→ Records
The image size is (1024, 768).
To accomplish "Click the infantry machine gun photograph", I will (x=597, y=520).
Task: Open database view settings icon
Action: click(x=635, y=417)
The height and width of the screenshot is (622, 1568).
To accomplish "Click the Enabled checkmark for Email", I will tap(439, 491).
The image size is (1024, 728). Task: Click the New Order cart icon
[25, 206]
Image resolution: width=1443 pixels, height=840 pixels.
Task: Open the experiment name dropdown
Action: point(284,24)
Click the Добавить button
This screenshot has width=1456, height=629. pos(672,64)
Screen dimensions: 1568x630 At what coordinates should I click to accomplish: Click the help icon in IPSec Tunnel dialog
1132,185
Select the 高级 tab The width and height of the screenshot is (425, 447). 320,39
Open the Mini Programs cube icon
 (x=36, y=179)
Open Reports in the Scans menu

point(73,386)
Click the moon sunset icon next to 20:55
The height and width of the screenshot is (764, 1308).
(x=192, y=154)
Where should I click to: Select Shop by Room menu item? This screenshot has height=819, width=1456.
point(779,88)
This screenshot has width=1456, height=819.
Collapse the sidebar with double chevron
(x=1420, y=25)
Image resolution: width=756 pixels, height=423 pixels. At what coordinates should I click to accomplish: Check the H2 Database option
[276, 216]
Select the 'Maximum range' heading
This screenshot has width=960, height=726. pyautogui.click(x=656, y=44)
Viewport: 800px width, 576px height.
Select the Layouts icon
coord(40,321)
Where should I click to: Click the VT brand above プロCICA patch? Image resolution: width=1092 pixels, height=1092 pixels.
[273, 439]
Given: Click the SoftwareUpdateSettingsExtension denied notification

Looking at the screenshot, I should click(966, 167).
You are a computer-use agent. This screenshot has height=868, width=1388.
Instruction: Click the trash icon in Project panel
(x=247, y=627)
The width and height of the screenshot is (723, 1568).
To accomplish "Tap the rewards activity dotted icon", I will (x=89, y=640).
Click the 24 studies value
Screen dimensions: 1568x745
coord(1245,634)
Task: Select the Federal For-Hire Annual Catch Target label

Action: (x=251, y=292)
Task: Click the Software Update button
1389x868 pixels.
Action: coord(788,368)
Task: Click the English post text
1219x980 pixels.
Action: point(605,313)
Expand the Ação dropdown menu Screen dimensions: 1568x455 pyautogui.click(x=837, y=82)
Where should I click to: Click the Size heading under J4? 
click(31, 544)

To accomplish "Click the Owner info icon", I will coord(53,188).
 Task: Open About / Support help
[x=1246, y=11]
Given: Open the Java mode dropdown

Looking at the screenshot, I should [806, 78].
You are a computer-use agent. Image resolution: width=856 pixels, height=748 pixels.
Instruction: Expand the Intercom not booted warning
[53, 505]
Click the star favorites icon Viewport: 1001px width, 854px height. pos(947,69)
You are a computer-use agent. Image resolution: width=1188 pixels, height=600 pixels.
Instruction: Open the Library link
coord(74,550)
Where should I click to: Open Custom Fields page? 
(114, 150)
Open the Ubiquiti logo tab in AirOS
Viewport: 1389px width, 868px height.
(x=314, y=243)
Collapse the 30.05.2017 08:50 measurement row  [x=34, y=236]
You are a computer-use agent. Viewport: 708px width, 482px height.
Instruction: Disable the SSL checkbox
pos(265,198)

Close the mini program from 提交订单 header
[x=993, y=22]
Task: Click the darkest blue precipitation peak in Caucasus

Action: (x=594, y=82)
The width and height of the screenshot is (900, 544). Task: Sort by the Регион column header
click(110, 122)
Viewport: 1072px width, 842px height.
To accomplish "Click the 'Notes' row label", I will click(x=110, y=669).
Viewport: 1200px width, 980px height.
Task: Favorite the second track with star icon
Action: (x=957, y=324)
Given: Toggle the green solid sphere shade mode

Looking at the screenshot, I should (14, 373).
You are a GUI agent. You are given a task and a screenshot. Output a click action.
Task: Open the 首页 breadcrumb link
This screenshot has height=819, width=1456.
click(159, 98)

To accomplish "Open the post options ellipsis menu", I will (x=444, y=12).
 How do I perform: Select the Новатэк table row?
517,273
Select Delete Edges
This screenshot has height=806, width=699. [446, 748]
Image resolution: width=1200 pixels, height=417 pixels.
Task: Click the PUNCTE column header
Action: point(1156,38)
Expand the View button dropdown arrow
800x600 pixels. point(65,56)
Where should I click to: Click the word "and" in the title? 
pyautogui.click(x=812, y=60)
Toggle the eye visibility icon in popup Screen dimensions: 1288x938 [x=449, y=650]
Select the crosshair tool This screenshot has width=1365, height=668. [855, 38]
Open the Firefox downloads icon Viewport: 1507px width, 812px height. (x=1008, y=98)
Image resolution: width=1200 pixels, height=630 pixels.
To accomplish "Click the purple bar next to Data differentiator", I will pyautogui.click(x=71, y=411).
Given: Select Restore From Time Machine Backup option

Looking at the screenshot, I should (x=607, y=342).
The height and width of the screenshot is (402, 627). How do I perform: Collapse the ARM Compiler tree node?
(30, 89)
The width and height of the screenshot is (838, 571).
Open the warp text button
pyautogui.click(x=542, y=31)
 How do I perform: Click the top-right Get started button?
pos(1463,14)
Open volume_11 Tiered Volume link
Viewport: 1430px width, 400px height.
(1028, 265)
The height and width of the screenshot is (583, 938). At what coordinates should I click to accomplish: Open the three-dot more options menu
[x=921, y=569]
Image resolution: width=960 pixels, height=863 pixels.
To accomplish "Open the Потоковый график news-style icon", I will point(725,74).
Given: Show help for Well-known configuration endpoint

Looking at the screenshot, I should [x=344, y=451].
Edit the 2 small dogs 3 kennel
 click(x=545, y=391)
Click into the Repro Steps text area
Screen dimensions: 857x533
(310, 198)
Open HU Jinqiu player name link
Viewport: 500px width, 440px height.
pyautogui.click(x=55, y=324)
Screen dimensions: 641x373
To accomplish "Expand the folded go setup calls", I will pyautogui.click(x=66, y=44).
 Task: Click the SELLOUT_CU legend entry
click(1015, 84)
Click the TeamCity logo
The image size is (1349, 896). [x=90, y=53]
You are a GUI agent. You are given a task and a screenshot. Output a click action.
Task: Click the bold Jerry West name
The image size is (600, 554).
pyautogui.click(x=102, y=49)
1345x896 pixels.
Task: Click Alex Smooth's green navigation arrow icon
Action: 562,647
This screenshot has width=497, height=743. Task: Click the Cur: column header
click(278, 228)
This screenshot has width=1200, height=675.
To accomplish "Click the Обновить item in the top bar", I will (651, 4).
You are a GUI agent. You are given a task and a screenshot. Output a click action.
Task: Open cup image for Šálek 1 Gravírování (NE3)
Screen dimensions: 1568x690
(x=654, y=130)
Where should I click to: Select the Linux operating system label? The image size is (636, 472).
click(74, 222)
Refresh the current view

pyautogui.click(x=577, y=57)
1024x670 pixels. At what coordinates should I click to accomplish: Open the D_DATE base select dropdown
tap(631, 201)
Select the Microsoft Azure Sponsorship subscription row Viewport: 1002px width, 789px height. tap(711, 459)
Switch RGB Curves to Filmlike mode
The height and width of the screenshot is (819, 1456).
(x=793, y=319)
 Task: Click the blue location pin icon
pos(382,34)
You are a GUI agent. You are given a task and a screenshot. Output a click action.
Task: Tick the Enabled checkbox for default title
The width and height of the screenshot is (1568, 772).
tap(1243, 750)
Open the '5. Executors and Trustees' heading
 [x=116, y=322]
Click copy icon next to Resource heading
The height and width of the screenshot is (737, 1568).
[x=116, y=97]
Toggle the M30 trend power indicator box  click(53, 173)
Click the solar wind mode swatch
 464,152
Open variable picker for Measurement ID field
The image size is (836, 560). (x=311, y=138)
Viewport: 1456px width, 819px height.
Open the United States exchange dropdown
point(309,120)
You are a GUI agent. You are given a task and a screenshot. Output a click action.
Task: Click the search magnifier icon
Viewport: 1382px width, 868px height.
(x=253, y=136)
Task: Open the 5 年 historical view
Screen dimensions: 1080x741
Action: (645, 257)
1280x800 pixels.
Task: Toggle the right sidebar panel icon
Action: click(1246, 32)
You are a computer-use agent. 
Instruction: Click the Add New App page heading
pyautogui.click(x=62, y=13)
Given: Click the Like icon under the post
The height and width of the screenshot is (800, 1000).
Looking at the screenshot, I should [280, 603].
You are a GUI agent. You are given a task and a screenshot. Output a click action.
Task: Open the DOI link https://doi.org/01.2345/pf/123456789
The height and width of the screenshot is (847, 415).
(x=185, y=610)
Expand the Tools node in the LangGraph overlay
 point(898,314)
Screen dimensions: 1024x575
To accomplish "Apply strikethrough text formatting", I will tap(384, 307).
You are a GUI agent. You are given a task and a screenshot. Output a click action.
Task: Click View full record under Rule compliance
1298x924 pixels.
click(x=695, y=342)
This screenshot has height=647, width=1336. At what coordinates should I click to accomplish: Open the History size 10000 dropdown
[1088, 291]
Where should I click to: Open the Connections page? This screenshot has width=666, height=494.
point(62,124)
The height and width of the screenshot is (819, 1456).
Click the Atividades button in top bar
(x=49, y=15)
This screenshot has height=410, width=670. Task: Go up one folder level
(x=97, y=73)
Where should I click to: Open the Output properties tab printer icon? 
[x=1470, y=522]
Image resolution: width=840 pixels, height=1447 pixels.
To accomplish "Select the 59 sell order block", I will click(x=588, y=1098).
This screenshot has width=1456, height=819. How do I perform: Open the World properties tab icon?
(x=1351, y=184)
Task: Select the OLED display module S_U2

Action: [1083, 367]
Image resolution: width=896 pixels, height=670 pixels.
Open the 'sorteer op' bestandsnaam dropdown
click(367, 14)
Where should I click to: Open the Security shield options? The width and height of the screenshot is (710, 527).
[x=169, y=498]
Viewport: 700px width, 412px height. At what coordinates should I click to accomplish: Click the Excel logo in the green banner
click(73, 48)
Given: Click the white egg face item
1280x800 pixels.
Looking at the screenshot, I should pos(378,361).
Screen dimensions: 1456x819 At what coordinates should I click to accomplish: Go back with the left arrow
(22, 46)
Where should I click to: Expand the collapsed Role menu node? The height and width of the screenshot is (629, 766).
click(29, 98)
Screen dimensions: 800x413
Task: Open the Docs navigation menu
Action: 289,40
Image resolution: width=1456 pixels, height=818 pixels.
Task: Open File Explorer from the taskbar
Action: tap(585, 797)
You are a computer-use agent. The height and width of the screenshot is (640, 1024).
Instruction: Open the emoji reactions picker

→ What the task requires
Starting with the first of the lines above and ending with the line that contains "will tap(439, 491).", lay out those lines as a JSON list of strings, one string per line, with blank lines left out.

→ Final answer
[
  "The image size is (1024, 768).",
  "To accomplish \"Click the infantry machine gun photograph\", I will (x=597, y=520).",
  "Task: Open database view settings icon",
  "Action: click(x=635, y=417)",
  "The height and width of the screenshot is (622, 1568).",
  "To accomplish \"Click the Enabled checkmark for Email\", I will tap(439, 491)."
]